Extraction of predominant pitch from polyphonic audio is one of the fundamental tasks in the field of music information retrieval and computational musicology. To accomplish this task using machine learning, a large amount of labeled audio data is required to train the model. However, a classical model pre-trained on data from one domain (source), e.g., songs of a particular singer or genre, may not perform comparatively well in extracting melody from other domains (target). The performance of such models can be boosted by adapting the model using very little annotated data from the target domain. In this work, we propose an efficient interactive melody adaptation method. Our method selects the regions in the target audio that require human annotation using a confidence criterion based on normalized true class probability. The annotations are used by the model to adapt itself to the target domain using meta-learning. Our method also provides a novel meta-learning approach that handles class imbalance, i.e., a few representative samples from a few classes are available for adaptation in the target domain. Experimental results show that the proposed method outperforms other adaptive melody extraction baselines. The proposed method is model-agnostic and hence can be applied to other non-adaptive melody extraction models to boost their performance. Also, we released a Hindustani Alankaar and Raga (HAR) dataset containing 523 audio files of about 6.86 hours of duration intended for singing melody extraction tasks.
Paper Structure (19 sections, 11 equations, 5 figures, 4 tables, 2 algorithms)

This paper contains 19 sections, 11 equations, 5 figures, 4 tables, 2 algorithms.

Figures (5)

  • Figure 1: Class imbalance in the (a) source domain (MIR1K) and different target domains (b) ADC2004, (c) MIREX05 and (d) HAR. Class 0 represents the non-voiced class and classes 1-506 represent voiced pitch classes ranging from A1(55 Hz) to B6(1975.7 Hz).

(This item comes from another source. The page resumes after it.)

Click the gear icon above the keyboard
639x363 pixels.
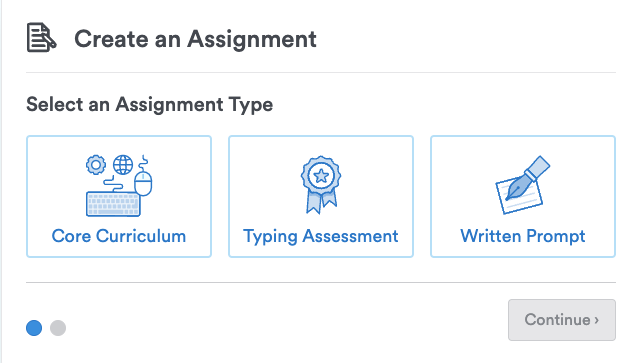96,165

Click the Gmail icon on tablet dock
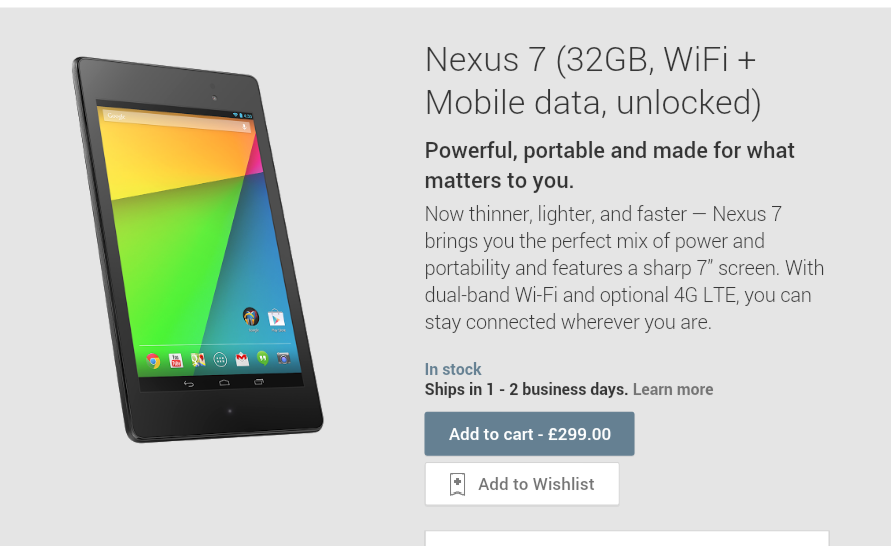point(242,359)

Samples corresponding to non-voiced class are not shown as they are highly disproportionate in comparison to the voiced classes.
  • Figure 2: Different confidence criteria derived from the output of the base model $f_{[\phi,\theta]}$. In maximum class probability (a), the correct and incorrect predictions overlap considerably. In true class probability (b), the overlap is very small and correct and incorrect predictions are well separated. Normalized true class probability (c), serves as the ground truth for training the confidence model $f_{\psi}$ where the correct predictions are assigned a value of 1 and the incorrect predictions are in the range [0,1). In (d), we show the output of the confidence model $f_{\psi}$ when trained considering (c) as the confidence criteria.

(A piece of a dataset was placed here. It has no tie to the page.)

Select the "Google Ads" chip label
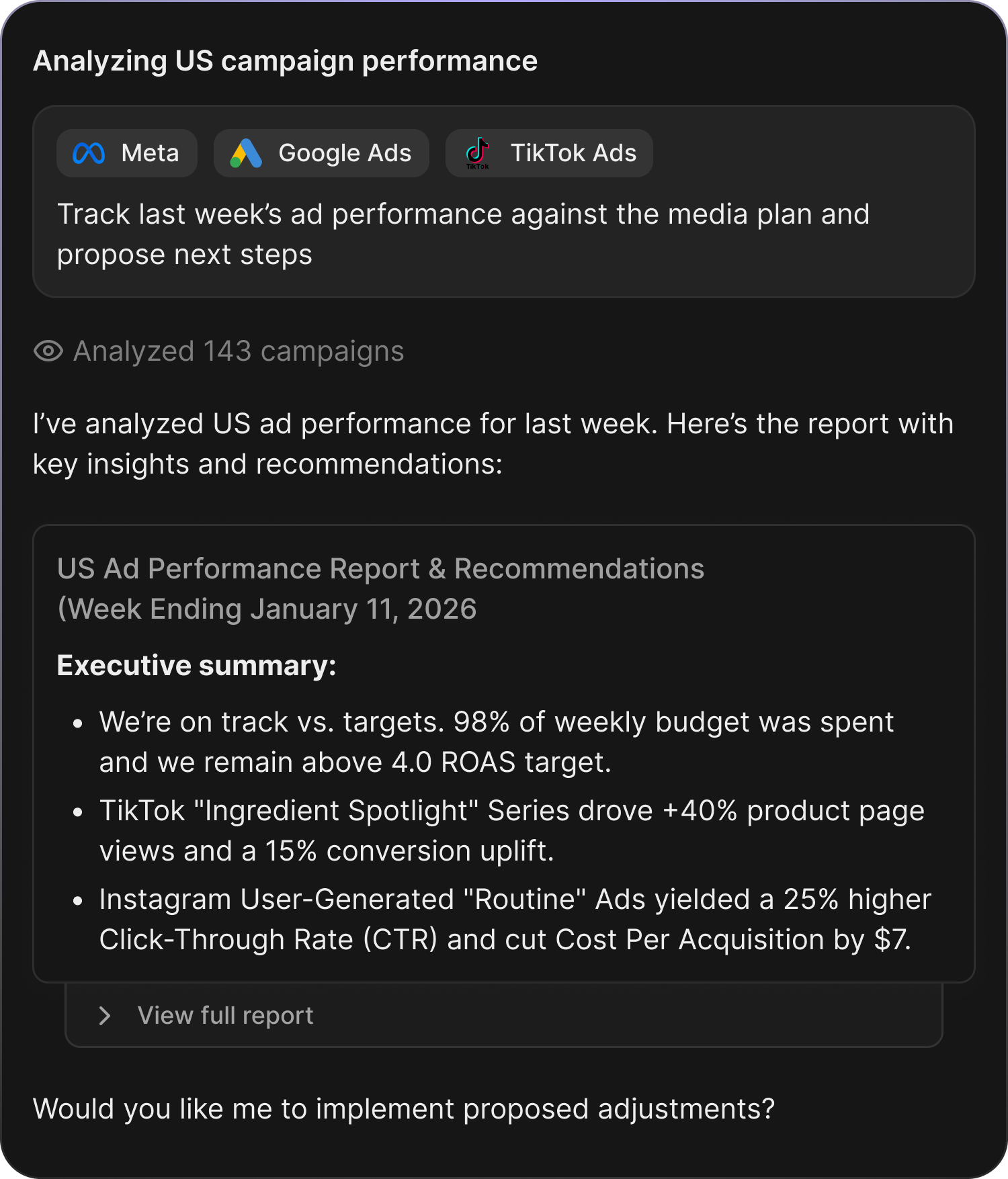1008x1179 pixels. coord(345,153)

  • Figure 3: Here, $\phi$ and $\theta$ represents the pre-trained feature extractor (F.E) layers and classifier layer respectively. $\psi$ represents parameters of the confidence model. $L_{conf}$ is calculated at a particular time frame $m=5$. Similarly, the confidence loss is calculated at every time frame and then the confidence model is trained.
  • Figure 4: Active-Meta-learning framework for polyphonic melody adaptation. In active-meta-training, for an episode $b$, ILO is performed on $T_b^S$ such that the model parameters $\theta^b$ and $\psi^b$ are updated. Further OLO is performed on $T_b^Q$ to update parameters $\theta$ and $\psi$. The same procedure is repeated for all episode $b$ in source domain. In active-meta-testing, for an episode $b'$ the episode parameters are initialized as $\theta^{b'}=\theta$ and $\theta^{b'}=\psi$ and are used to adapt on $T_{b'}^S$ (single iteration of ILO) and predict on $T_{b'}^Q$.
  • Figure 5: RPA on the query set of size $(M-sK)$ vs $s$ for a typical episode from the three target datasets. Here, $s=0$ means no adaptation is performed.